Police union president: County has 'no plan' for cops' body cameras

Freeport police officer Richard Paulik demonstrates the use of the body cameras during a press conference to announce the full deployment of a body and in-car camera program to include every police officer on patrol, and every marked vehicle on the road today Thursday March 26, 2015 at the Freeport Police headquarters. Credit: Newsday / Alejandra Villa
The Nassau County Police Department has "no plan" for implementing its body camera pilot program and the lack of preparation could leave officers inadequately trained and subject to unfair discipline, the president of the department's largest police union said Tuesday.
Police Benevolent Association president James Carver, who said he plans to file an injunction with the Public Employment Relations Board to prevent the program from beginning Aug. 1, said he spoke once briefly with acting Police Commissioner Thomas Krumpter about body cameras. Carver said Krumpter is required to negotiate with the union on the use of body cameras, an assertion department officials dispute.
"Our concern as police officers is basically -- how will it be implemented?" Carver said. "As stated yesterday by the commissioner, there's not even a policy in place yet . . . They should be sitting down talking to us about this."
Krumpter and County Executive Edward Mangano on Monday said the department would outfit 31 of its some 2,200 members with body cameras in a yearlong trial. Krumpter, who said officers would receive four hours of training, declined to specify the department's policy on the use of body cameras.
In a written statement Tuesday, Krumpter said that "discussions, planning and training" for the program "will occur between now and August 1."

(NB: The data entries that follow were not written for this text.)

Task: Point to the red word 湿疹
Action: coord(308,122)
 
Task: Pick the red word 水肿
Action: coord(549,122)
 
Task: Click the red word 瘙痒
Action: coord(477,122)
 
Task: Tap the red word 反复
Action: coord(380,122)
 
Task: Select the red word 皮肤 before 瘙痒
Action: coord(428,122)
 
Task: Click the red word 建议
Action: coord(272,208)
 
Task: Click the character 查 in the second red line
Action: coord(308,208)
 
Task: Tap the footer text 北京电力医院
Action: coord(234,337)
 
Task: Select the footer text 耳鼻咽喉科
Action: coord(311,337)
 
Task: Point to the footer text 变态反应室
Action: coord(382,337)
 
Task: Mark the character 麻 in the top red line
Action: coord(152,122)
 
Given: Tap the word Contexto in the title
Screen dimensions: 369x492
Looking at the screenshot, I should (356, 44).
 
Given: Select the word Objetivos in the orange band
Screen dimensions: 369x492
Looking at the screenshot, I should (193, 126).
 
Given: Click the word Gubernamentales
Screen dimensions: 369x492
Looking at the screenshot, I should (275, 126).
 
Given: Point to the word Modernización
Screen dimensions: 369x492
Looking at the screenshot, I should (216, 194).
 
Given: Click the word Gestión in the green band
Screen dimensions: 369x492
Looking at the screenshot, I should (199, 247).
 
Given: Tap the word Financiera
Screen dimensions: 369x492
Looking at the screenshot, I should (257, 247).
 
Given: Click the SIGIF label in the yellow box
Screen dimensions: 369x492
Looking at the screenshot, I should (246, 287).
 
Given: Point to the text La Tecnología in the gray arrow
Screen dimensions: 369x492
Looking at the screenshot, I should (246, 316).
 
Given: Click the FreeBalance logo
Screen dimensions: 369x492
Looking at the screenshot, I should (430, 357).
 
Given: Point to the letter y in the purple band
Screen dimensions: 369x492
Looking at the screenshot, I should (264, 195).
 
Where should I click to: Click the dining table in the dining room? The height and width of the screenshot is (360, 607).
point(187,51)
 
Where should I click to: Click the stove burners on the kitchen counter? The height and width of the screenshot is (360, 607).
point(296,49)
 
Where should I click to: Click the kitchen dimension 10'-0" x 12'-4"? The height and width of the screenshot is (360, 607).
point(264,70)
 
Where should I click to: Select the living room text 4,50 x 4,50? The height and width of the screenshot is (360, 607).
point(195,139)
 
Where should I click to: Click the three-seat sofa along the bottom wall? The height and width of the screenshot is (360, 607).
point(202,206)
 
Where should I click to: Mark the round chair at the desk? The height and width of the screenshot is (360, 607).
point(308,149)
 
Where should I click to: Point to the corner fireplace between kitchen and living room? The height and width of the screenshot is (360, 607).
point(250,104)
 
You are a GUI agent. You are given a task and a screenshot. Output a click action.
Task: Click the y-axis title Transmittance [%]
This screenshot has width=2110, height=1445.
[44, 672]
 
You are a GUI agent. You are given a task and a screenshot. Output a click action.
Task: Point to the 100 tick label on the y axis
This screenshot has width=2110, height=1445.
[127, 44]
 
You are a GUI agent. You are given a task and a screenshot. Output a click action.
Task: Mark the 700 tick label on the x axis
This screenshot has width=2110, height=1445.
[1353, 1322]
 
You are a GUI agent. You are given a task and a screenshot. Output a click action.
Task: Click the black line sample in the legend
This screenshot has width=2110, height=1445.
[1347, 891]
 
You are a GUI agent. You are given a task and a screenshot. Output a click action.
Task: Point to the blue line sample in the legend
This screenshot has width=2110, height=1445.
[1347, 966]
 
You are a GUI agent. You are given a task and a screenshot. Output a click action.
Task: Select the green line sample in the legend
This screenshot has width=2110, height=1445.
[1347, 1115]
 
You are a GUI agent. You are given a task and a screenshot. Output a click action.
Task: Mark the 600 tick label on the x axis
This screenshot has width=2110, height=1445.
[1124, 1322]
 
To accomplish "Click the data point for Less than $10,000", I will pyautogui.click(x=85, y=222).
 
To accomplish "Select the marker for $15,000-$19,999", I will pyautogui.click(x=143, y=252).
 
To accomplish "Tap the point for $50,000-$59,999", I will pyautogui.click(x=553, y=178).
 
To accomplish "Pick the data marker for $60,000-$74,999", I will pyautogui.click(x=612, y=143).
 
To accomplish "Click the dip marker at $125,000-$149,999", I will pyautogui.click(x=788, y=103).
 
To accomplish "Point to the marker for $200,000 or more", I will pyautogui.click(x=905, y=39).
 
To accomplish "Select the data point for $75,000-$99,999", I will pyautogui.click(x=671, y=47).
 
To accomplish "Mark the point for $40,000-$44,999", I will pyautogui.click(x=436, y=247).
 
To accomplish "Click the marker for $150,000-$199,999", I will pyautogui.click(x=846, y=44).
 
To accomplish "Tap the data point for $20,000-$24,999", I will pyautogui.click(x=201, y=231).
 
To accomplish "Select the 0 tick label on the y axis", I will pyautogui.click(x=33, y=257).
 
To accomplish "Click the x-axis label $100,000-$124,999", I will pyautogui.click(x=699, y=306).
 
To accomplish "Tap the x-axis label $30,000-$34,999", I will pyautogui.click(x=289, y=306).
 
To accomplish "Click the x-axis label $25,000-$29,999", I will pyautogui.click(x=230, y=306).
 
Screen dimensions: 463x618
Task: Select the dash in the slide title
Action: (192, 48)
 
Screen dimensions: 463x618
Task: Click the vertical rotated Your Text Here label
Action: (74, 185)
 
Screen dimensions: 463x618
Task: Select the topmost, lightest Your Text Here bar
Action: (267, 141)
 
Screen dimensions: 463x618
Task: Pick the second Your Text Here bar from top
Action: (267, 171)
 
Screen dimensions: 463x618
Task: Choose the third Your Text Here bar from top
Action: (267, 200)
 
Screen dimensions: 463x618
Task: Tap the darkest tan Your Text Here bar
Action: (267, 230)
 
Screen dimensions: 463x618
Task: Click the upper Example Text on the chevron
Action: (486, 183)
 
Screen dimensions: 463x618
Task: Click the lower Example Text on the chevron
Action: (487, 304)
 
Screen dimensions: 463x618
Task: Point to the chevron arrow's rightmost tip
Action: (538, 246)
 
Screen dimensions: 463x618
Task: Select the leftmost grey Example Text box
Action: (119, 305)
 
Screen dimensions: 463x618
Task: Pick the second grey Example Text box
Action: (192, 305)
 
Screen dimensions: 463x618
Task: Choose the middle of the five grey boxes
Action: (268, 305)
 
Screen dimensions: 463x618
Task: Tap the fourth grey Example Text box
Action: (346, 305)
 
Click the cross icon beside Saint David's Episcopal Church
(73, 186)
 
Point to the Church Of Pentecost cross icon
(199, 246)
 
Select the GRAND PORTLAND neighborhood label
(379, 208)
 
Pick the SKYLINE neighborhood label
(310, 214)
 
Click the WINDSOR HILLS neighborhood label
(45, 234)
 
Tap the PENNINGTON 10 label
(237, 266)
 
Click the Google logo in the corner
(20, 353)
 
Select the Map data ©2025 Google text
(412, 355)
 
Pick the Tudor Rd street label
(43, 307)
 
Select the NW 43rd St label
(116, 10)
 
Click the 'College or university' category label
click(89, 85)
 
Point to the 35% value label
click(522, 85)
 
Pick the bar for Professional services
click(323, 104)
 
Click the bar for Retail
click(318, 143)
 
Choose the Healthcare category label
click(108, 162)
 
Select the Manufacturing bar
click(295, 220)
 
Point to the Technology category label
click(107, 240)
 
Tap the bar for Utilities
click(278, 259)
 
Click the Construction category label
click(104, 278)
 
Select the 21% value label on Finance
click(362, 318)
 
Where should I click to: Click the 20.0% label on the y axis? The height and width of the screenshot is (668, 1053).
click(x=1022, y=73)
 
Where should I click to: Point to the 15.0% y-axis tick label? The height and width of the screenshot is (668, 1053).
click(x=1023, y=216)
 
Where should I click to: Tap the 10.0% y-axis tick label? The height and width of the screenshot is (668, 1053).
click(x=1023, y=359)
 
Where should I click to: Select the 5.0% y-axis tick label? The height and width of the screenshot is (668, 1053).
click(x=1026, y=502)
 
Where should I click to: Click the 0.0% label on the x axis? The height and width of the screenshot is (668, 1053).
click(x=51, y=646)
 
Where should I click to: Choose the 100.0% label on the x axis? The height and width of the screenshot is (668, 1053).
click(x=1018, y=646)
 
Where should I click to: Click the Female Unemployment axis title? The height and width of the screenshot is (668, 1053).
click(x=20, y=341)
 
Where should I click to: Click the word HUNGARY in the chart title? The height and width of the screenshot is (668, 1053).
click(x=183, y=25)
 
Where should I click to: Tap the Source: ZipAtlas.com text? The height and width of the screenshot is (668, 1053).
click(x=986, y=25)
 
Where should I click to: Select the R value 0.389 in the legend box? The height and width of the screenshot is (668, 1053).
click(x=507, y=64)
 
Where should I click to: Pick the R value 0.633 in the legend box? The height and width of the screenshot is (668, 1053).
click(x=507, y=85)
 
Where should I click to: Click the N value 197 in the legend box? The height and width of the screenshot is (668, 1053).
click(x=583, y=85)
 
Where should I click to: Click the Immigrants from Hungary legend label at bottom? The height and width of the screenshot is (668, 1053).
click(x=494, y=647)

Carver, who said the cameras could have a positive impact by "dramatically decreasing" false complaints made against officers, also lashed out at comments Krumpter made Monday, when he said the cameras would "ensure that officers are doing their job correctly and appropriately when interacting with the community."
Carver called Krumpter's comments "very disturbing to my members."
Carver said: "Let me be adamant about this, our police officers do the right thing each and every day, and they don't need a camera around their neck to have the public be assured that they're doing the right thing."
In response, Krumpter said the department has "the finest officers in the nation and they have the full support of this office. This program is a pilot to test new technology that has proved beneficial to police officers and their agencies across the country and it in no way suggests any lack of confidence in the men and women of this department."